> _WORK TO BE COMPLETED_
Each entry is to be printed again word for word.

Saved entries
---*---
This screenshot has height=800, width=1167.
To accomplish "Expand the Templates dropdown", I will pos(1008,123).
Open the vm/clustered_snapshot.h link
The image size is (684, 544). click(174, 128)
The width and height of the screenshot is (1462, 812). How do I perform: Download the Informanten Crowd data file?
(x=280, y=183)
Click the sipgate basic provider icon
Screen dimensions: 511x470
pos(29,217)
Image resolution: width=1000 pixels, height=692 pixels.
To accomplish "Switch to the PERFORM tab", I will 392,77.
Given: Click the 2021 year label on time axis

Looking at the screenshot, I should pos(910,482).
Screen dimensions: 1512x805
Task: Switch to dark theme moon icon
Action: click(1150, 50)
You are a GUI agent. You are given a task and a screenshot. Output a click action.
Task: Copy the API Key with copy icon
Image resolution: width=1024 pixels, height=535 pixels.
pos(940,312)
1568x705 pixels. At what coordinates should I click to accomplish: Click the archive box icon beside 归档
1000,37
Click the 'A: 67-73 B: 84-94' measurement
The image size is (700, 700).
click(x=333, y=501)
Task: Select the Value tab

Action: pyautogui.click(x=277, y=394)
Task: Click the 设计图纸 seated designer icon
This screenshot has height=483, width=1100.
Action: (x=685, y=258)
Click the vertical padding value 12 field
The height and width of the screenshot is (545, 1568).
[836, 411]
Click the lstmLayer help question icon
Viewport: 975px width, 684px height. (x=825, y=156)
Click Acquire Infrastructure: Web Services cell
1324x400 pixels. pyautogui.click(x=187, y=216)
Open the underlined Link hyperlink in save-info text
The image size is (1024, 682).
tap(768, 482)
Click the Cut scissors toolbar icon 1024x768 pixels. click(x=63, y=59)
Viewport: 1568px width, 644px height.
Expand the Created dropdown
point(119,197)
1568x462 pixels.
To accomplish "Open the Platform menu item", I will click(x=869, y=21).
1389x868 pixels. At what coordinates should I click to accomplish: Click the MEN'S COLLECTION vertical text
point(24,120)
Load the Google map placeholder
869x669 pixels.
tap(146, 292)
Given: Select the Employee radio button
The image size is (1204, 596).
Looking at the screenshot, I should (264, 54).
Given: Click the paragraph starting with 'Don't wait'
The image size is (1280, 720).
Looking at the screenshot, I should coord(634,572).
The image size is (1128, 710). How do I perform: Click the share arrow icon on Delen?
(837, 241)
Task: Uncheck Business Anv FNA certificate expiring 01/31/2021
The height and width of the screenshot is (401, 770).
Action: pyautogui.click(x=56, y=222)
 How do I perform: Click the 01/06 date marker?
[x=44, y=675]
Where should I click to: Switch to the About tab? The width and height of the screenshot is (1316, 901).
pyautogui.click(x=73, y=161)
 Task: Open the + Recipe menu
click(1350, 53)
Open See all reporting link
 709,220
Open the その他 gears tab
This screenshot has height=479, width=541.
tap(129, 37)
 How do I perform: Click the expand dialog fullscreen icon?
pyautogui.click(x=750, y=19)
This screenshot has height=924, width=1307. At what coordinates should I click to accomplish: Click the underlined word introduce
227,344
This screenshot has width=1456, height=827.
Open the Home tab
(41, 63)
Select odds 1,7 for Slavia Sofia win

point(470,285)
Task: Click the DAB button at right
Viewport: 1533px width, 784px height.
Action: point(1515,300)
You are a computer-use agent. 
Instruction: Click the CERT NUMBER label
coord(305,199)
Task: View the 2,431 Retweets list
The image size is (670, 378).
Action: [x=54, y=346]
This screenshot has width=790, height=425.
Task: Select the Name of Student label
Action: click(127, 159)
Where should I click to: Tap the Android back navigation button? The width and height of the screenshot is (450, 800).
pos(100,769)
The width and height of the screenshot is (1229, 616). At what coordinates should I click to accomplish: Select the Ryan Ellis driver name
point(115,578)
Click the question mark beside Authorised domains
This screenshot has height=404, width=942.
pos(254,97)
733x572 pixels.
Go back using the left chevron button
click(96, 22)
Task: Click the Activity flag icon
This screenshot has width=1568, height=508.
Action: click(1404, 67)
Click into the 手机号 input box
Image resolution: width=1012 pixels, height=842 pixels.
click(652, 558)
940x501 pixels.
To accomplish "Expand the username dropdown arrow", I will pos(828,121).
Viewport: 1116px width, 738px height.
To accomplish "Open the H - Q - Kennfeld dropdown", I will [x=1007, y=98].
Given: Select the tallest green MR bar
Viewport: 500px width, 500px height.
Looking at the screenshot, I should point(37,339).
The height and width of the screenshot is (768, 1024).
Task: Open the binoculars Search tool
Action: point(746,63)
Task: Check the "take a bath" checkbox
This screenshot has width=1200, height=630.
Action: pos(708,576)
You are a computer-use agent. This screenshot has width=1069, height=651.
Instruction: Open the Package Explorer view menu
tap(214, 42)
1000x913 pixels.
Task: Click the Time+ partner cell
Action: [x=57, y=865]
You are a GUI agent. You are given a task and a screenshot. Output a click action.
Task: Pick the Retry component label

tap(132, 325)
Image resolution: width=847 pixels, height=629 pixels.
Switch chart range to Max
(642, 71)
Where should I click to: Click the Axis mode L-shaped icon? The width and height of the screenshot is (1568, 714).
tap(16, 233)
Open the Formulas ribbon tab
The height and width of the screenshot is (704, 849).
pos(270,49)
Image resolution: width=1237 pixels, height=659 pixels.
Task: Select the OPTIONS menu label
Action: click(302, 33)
---*---
> _ANSWER SPACE_
This screenshot has height=800, width=1167.
To accomplish "Expand the Templates dropdown", I will pos(1008,123).
Open the vm/clustered_snapshot.h link
The image size is (684, 544). click(174, 128)
The width and height of the screenshot is (1462, 812). How do I perform: Download the Informanten Crowd data file?
(x=280, y=183)
Click the sipgate basic provider icon
Screen dimensions: 511x470
pos(29,217)
Image resolution: width=1000 pixels, height=692 pixels.
To accomplish "Switch to the PERFORM tab", I will 392,77.
Given: Click the 2021 year label on time axis

Looking at the screenshot, I should pos(910,482).
Screen dimensions: 1512x805
Task: Switch to dark theme moon icon
Action: click(1150, 50)
You are a GUI agent. You are given a task and a screenshot. Output a click action.
Task: Copy the API Key with copy icon
Image resolution: width=1024 pixels, height=535 pixels.
pos(940,312)
1568x705 pixels. At what coordinates should I click to accomplish: Click the archive box icon beside 归档
1000,37
Click the 'A: 67-73 B: 84-94' measurement
The image size is (700, 700).
click(x=333, y=501)
Task: Select the Value tab

Action: pyautogui.click(x=277, y=394)
Task: Click the 设计图纸 seated designer icon
This screenshot has height=483, width=1100.
Action: (x=685, y=258)
Click the vertical padding value 12 field
The height and width of the screenshot is (545, 1568).
[836, 411]
Click the lstmLayer help question icon
Viewport: 975px width, 684px height. (x=825, y=156)
Click Acquire Infrastructure: Web Services cell
1324x400 pixels. pyautogui.click(x=187, y=216)
Open the underlined Link hyperlink in save-info text
The image size is (1024, 682).
tap(768, 482)
Click the Cut scissors toolbar icon 1024x768 pixels. click(x=63, y=59)
Viewport: 1568px width, 644px height.
Expand the Created dropdown
point(119,197)
1568x462 pixels.
To accomplish "Open the Platform menu item", I will click(x=869, y=21).
1389x868 pixels. At what coordinates should I click to accomplish: Click the MEN'S COLLECTION vertical text
point(24,120)
Load the Google map placeholder
869x669 pixels.
tap(146, 292)
Given: Select the Employee radio button
The image size is (1204, 596).
Looking at the screenshot, I should (264, 54).
Given: Click the paragraph starting with 'Don't wait'
The image size is (1280, 720).
Looking at the screenshot, I should coord(634,572).
The image size is (1128, 710). How do I perform: Click the share arrow icon on Delen?
(837, 241)
Task: Uncheck Business Anv FNA certificate expiring 01/31/2021
The height and width of the screenshot is (401, 770).
Action: pyautogui.click(x=56, y=222)
 How do I perform: Click the 01/06 date marker?
[x=44, y=675]
Where should I click to: Switch to the About tab? The width and height of the screenshot is (1316, 901).
pyautogui.click(x=73, y=161)
 Task: Open the + Recipe menu
click(1350, 53)
Open See all reporting link
 709,220
Open the その他 gears tab
This screenshot has height=479, width=541.
tap(129, 37)
 How do I perform: Click the expand dialog fullscreen icon?
pyautogui.click(x=750, y=19)
This screenshot has height=924, width=1307. At what coordinates should I click to accomplish: Click the underlined word introduce
227,344
This screenshot has width=1456, height=827.
Open the Home tab
(41, 63)
Select odds 1,7 for Slavia Sofia win

point(470,285)
Task: Click the DAB button at right
Viewport: 1533px width, 784px height.
Action: point(1515,300)
You are a computer-use agent. 
Instruction: Click the CERT NUMBER label
coord(305,199)
Task: View the 2,431 Retweets list
The image size is (670, 378).
Action: [x=54, y=346]
This screenshot has width=790, height=425.
Task: Select the Name of Student label
Action: click(127, 159)
Where should I click to: Tap the Android back navigation button? The width and height of the screenshot is (450, 800).
pos(100,769)
The width and height of the screenshot is (1229, 616). At what coordinates should I click to accomplish: Select the Ryan Ellis driver name
point(115,578)
Click the question mark beside Authorised domains
This screenshot has height=404, width=942.
pos(254,97)
733x572 pixels.
Go back using the left chevron button
click(96, 22)
Task: Click the Activity flag icon
This screenshot has width=1568, height=508.
Action: click(1404, 67)
Click into the 手机号 input box
Image resolution: width=1012 pixels, height=842 pixels.
click(652, 558)
940x501 pixels.
To accomplish "Expand the username dropdown arrow", I will pos(828,121).
Viewport: 1116px width, 738px height.
To accomplish "Open the H - Q - Kennfeld dropdown", I will [x=1007, y=98].
Given: Select the tallest green MR bar
Viewport: 500px width, 500px height.
Looking at the screenshot, I should point(37,339).
The height and width of the screenshot is (768, 1024).
Task: Open the binoculars Search tool
Action: point(746,63)
Task: Check the "take a bath" checkbox
This screenshot has width=1200, height=630.
Action: pos(708,576)
You are a computer-use agent. This screenshot has width=1069, height=651.
Instruction: Open the Package Explorer view menu
tap(214, 42)
1000x913 pixels.
Task: Click the Time+ partner cell
Action: [x=57, y=865]
You are a GUI agent. You are given a task and a screenshot. Output a click action.
Task: Pick the Retry component label

tap(132, 325)
Image resolution: width=847 pixels, height=629 pixels.
Switch chart range to Max
(642, 71)
Where should I click to: Click the Axis mode L-shaped icon? The width and height of the screenshot is (1568, 714).
tap(16, 233)
Open the Formulas ribbon tab
The height and width of the screenshot is (704, 849).
pos(270,49)
Image resolution: width=1237 pixels, height=659 pixels.
Task: Select the OPTIONS menu label
Action: click(302, 33)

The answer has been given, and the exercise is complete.